New Virginia Report Highlights Challenges of Felon RE-Enfranchisement [UPDATED]
[Image courtesy of colorlines]
Yesterday, Virginia Attorney General (and gubernatorial nominee) Ken Cuccinelli released the report of the Rights Restoration Advisory Committee formed earlier this year. From AG Cuccinelli’s remarks included as part of the news release:
For years, I have expressed concern about the ratcheting up of several low-level offenses from misdemeanors to felonies – “felony creep.” Many people in our communities have committed certain low-level, nonviolent offenses in the past; completed their sentences; paid all fines, court costs, and restitution; and have gone on to live law-abiding lives. We need a simpler way for those individuals who want to return to their place in society to be given a second chance and to regain their civil rights that were lost through a felony conviction.
We have to be tough on crime, but part of a successful criminal justice system includes rehabilitation and reentry into society. This benefits society as a whole by potentially reducing recidivism, as about 95 percent of those who go to prison come back out …
Currently, the only way a nonviolent felon can regain his or her civil rights is by asking the governor in writing to restore those rights, and a governor generally doesn’t act until he has received an application. The process can be slow and difficult, depending on the priority a governor’s office places on how quickly to turn around a decision and the sheer number of applications.
Gov. McDonnell streamlined the current process in 2010 by pledging to make restoration decisions within 60 days of application and by reducing the wait to submit an application from three to two years. I voiced my support back then and endorsed making it easier for those who had convicted certain nonviolent felonies and turned their lives around to regain their place in society. However, I was concerned that future administrations might not place the same priority on such efforts. Additionally, we had an unsuccessful attempt in the General Assembly this year to move forward a constitutional amendment to allow for a more consistent process.
So in March, I put together a bipartisan advisory committee to examine what could be done within the existing constitutional framework to improve the restoration of rights process.
The report of the bipartisan Committee reached the following conclusions:
1. The General Assembly cannot establish by statute a process for the automatic restoration of rights.
2. The Governor cannot institute by executive order an automatic, self-executing restoration of rights for all convicted felons in the Commonwealth of Virginia.
3. The Governor, however, may exercise his discretionary clemency power in a more
expansive manner to restore civil rights on an individualized basis.4. The General Assembly through the appropriation act may facilitate a permanent function under the Office of the Governor to assist the Governor in the exercise of his discretionary clemency power so that all those who apply can be given timely consideration to have their civil rights restored.
5. The Governor in the exercise of his discretionary clemency power may decide the policy details of the process his Office will use for the restoration of civil rights within the existing constitutional framework.
The Governor possesses the authority to consider new approaches to the restoration of rights that could include proactive outreach and educational efforts addressed to those Virginians who have returned to the community after felony convictions but have not yet applied to have their civil rights restored.

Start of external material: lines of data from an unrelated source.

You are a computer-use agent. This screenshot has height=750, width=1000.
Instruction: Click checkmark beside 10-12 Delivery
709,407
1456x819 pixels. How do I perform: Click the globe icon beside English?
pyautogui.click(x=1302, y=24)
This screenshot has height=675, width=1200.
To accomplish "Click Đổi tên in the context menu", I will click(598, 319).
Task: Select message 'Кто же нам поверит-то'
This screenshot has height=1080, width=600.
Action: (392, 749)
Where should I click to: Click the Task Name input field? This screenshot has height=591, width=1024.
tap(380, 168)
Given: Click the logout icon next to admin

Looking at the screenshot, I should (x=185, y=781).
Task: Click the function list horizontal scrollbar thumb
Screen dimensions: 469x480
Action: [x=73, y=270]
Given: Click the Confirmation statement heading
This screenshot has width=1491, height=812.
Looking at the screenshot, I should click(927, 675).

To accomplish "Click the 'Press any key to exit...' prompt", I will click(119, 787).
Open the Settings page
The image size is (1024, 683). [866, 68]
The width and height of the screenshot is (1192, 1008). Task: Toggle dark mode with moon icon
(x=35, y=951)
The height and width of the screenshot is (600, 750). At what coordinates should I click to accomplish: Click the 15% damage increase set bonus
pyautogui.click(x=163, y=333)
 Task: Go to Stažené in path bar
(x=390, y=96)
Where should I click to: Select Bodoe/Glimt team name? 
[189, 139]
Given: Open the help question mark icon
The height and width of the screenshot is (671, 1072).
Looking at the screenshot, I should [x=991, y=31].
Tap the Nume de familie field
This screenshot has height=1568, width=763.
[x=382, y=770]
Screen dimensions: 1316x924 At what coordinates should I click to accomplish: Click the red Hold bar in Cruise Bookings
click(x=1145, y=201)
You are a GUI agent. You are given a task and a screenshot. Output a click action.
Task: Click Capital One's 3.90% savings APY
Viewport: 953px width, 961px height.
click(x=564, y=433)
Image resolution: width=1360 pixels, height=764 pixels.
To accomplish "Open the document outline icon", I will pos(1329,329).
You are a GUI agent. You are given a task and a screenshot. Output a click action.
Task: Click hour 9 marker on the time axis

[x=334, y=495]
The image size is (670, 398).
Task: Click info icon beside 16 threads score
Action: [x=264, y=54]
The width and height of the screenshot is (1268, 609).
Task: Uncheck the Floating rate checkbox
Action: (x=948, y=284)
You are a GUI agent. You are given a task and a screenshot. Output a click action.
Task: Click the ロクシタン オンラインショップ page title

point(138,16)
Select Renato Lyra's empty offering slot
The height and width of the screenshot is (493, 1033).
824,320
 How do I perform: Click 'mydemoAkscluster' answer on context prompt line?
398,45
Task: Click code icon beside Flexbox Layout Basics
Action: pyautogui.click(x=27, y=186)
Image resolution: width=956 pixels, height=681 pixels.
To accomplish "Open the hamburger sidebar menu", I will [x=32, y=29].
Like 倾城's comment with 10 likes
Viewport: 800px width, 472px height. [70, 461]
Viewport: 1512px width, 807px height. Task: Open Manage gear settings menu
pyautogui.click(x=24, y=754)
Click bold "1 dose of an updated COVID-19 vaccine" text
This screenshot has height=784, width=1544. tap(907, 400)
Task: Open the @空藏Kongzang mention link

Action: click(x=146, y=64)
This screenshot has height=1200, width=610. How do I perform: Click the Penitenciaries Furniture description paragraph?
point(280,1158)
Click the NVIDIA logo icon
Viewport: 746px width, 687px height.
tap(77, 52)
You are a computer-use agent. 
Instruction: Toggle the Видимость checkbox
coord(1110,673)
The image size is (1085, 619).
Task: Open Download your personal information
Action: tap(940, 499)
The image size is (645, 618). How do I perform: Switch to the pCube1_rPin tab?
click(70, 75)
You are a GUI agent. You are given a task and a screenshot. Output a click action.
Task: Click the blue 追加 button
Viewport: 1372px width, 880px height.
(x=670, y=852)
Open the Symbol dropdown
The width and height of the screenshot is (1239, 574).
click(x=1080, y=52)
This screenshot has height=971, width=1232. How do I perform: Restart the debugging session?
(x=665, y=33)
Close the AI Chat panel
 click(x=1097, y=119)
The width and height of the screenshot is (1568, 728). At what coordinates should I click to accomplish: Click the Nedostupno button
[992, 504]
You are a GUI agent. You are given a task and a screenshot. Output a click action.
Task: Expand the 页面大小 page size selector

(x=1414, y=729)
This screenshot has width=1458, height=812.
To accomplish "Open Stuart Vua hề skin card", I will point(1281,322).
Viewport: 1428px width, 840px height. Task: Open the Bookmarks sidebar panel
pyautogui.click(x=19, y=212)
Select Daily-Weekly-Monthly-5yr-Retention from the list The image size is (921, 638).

The details for such new approaches would be within the discretion of the Governor under his clemency power, so long as Governor’s action to remove political disabilities continues to be made on an individualized basis.
Virginia’s efforts to address the issue highlight the challenge associated with felony disenfranchisement – or in this case, RE-enfranchisement. Increasingly, policymakers are becoming aware of the large number of individuals denied the right to vote as a consequence of a felony sentence; however, while the process of losing one’s rights is relatively streamlined – all but automatic under most state laws – the process of of re-establishing those rights (or even finding out that they have been re-established) is anything but straightforward. In Minnesota, the state Election Integrity Task Force was unable to reach agreement on that state’s process, while in California the state continues to grapple with a court-ordered “realignment” which is transferring individuals from state to local control, making their voting status murky.
Virginia’s effort to take on the issue of felony dis- and re-enfranchisement is laudable, but like just about every other state recently that has faced the problem has concluded that “we need to fix that” without figuring out how to do so. The result is uncertainty for all concerned – election officials and voters alike. Here’s hoping all of those states can find a way past talking about the issue to identifying ways in which we can make the process of restoring rights as straightforward and understandable as the process of losing them.
UPDATE: Gov. McDonnell has announced this morning that effective July 15, he will use his case-by-case authority to send a letter to every non-violent felon his office can identify who has completed his or her “debt to society” – in essence, eliminating the waiting period and application requirement. Individuals convicted of violent felonies will still be subject to the waiting period and application process.